PQ during non-linear load (Table 3)

  • Mean THD (μTHD) FS-MPC achieves the lowest mean grid THD (μ = 20.50%), significantly outperforming Droop (μ = 38.89%) and SRF (μ = 22.70%). This represents a 94.60% improvement in grid THD over droop and a 67.69% improvement over SRF based FCS-MPC, highlighting FS-MPC’s superior harmonic mitigation capabilities.

  • Standard deviation (SDTHD) While FS-MPC has a slightly higher variability in grid THD (SD = 25.88%) compared to SRF based FCS-MPC (SD = 16.91%), its much lower mean THD ensures consistently better power quality.

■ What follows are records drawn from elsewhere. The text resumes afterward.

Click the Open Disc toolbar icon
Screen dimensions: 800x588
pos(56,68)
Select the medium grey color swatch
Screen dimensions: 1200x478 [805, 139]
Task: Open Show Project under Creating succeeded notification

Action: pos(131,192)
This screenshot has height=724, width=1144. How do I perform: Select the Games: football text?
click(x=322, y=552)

  • Load THD consistency The THD at the load remains constant (38.89%) for all methods, reflecting that the difference in harmonic mitigation is primarily seen at the grid side.

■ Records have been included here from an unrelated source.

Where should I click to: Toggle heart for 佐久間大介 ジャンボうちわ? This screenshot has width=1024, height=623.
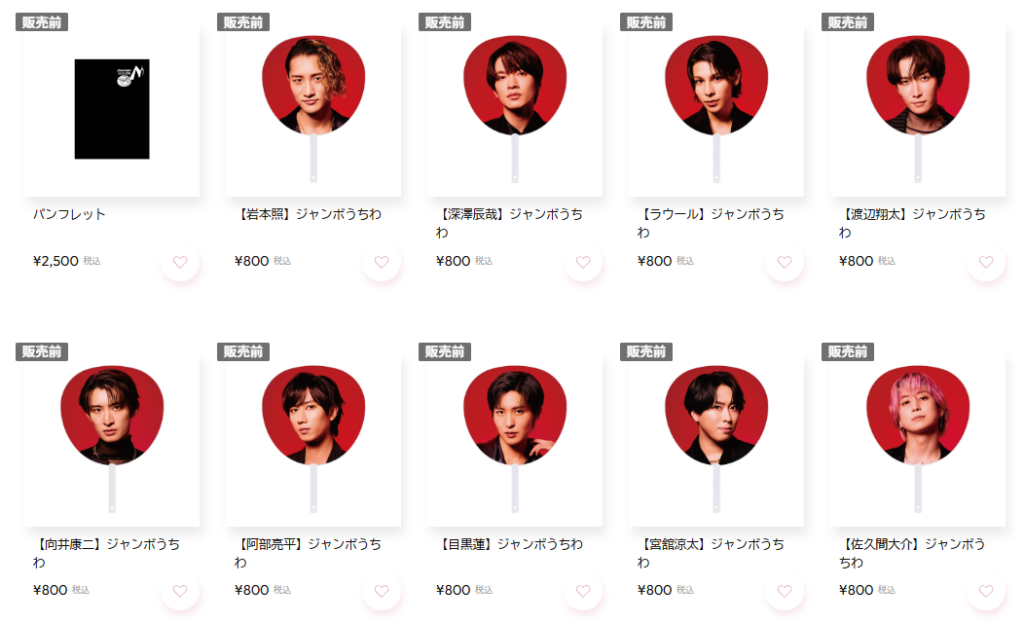(986, 592)
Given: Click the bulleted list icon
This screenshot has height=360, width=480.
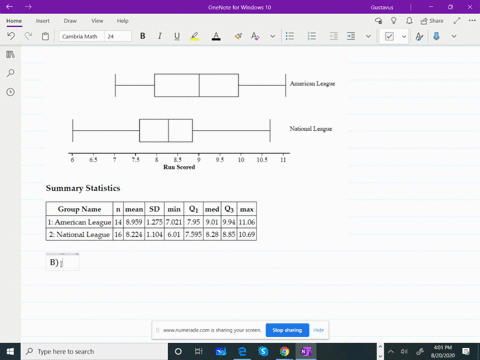Looking at the screenshot, I should click(290, 36).
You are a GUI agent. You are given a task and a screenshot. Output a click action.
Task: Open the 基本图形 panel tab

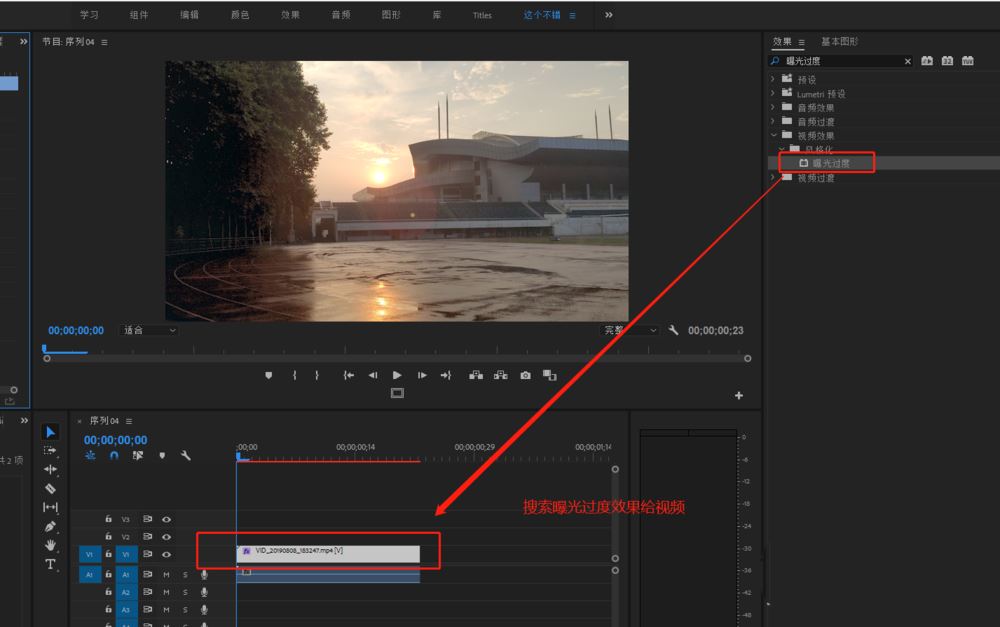tap(839, 42)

Overall efficacy of FS-MPC

  • PR performance FS-MPC demonstrates faster recovery times and more consistent stabilization during faults, ensuring reliable system operation under dynamic conditions.

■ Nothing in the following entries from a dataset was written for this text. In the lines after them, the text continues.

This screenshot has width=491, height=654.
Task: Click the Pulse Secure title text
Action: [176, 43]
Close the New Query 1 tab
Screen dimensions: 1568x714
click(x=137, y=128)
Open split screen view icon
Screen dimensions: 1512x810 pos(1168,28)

  • PQ performance FS-MPC delivers the lowest grid THD, improving power quality significantly compared to droop and SRF based FCS-MPC methods.

  • Statistical validation The statistical metrics (μ and SD) for recovery time and THD highlight the robustness and effectiveness of FS-MPC in maintaining power reliability and quality in hybrid microgrid systems.

Conclusion

The proposed FS-MPC strategy for the three-phase, two-stage PV-battery-based DC-AC HMG system effectively addresses challenges in PQ and PR under dynamic conditions. By integrating a discrete-time HMG model and optimizing selective switching vectors, the approach reduces computational complexity while maintaining robust control performance. The system dynamically balances energy flows among PV generation, battery storage, and the grid, ensuring stable DC-link voltage and efficient battery operations even during faults and load fluctuations. Statistical and experimental validations highlight its superior performance, including a mean recovery time of 0.58 s, which is a 60% improvement over Droop (1.45 s) and a 71.43% improvement over SRF based FCS-MPC (2.03 s). Additionally, the grid current THD was reduced to 2.02%, meeting IEEE-519 standards and marking a 94.6% improvement over Droop and 67.69% over SRF based FCS-MPC. These outcomes underscore the system’s practicality, adaptability, and consistency across diverse operational scenarios.

Building on these strong results, future research could focus on integrating advanced techniques such as reinforcement learning-based predictive control and extended sliding-mode disturbance observers. These innovations would enhance the system’s robustness, scalability, and adaptability, making it suitable for complex configurations and advanced use cases. Such efforts will aim to elevate its performance and versatility, addressing increasingly dynamic and challenging operational environments.